One question I'm asked quite regularly is whether or not Losing Faith, and the loss of a sister, was based at all on real life. Well, no, not exactly. But it did have some roots in real life.
When I was sixteen, one of my best friends lived halfway across the country from me in Colorado. I've lived just outside Vancouver for all of my life, and we met when this friend of mine lived in Seattle. Our families were friends and camped together regularly for years. We had nicknames for each other - she thought salt and vinegar chips sounded like the most disgusting thing in the world, because they didn't have them in Washington at the time, so she always called me some variation of that--Vin, S&V, etc. I called her Funyuns, because we didn't have those little crunchy, curly things in Canada.
When their family decided to make the move to Colorado, it was a big change, but my friend and I were determined to keep in touch. This was before the world of email, and so we wrote each other long, handwritten letters about every detail of our daily lives. Some of our letters would be fifteen pages or longer! But I started to worry when I didn't get a letter from my friend for a long time.

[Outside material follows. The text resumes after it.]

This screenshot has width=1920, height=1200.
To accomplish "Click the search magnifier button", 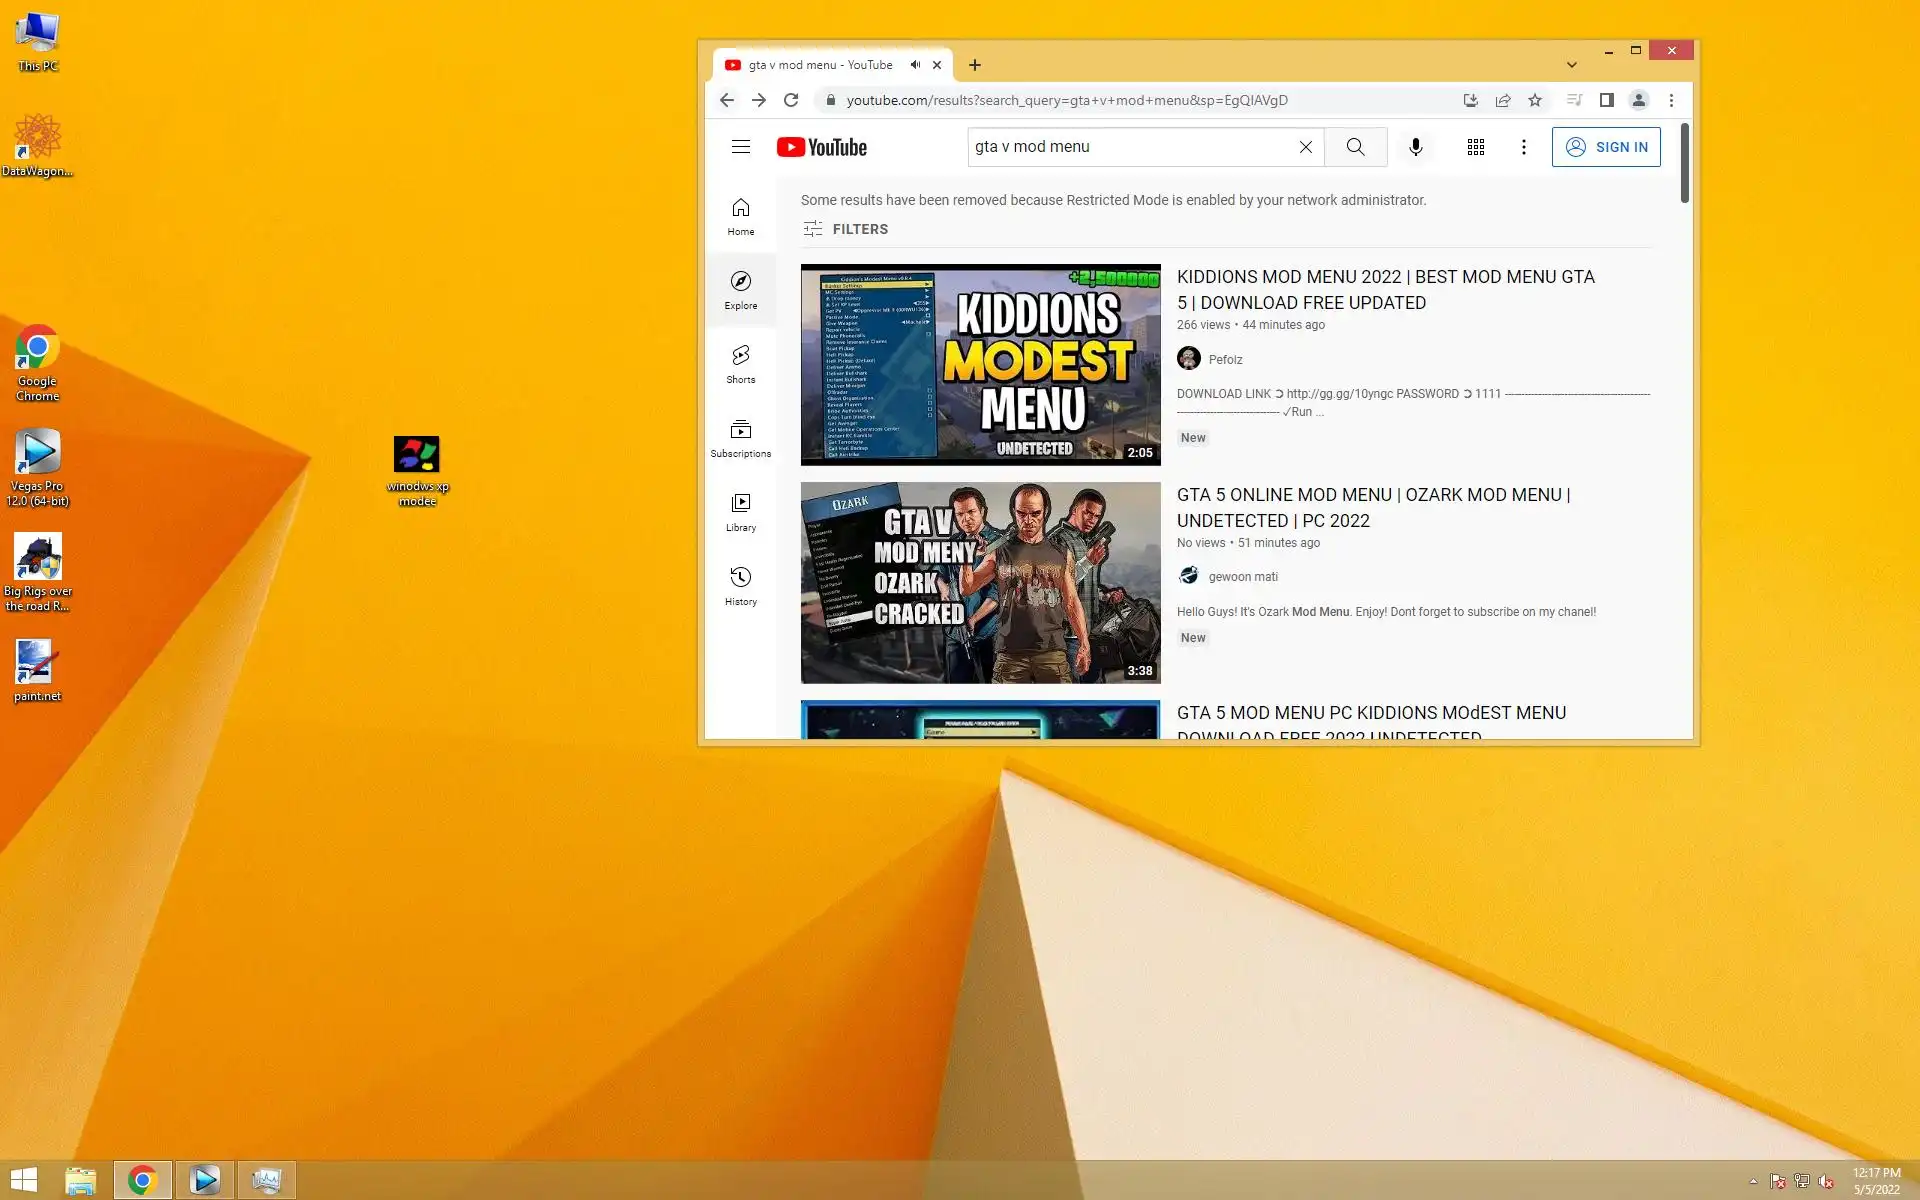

I worried even more when I got a letter from her parents.
My friend had been killed by a drunk driver, and at sixteen, I didn't have much of a grid with how to process the death of a friend. The death of someone who I should have had a lot of years left with. I was angry and confused. I had so many questions, and I felt like all I could do was numb myself to those questions because there were no answers. Certainly no simple ones.
A little later in life, in my early twenties, I worked for a church that was made up largely of youth. This was not your average church - it was filled with passionate people who were seriously hurting or had been hurt. Many didn't have homes to go back to. Many had lost someone close. They would come into the service and let all their pain out through singing or dancing or sometimes just by sitting against a wall with their eyes closed.
The thing is, when they left that place, there was often more peace. I don't know for sure that they were all getting answers, but they were leaving there with something...new. And they weren't leaving there numb. I always looked back and wondered how I might have processed my friend's death differently if I'd had a better way to get it all out. Or if I'd believed in something bigger than myself.
I think this is one of the reasons I love reading about loss in books. Some of my recent favorites are THE SKY IS EVERYWHERE by Jandy Nelson, ALL UNQUIET THINGS by Anna Jarzab, and FREEFALL by Mindi Scott. I love to see the different ways that the characters process their loss. I think this is such a big subject, and in some ways I'm still processing.
Have you experienced the death of someone close? What helped you deal with it? Did it change your beliefs at all? Do you have any favorite books that deal with loss and grief?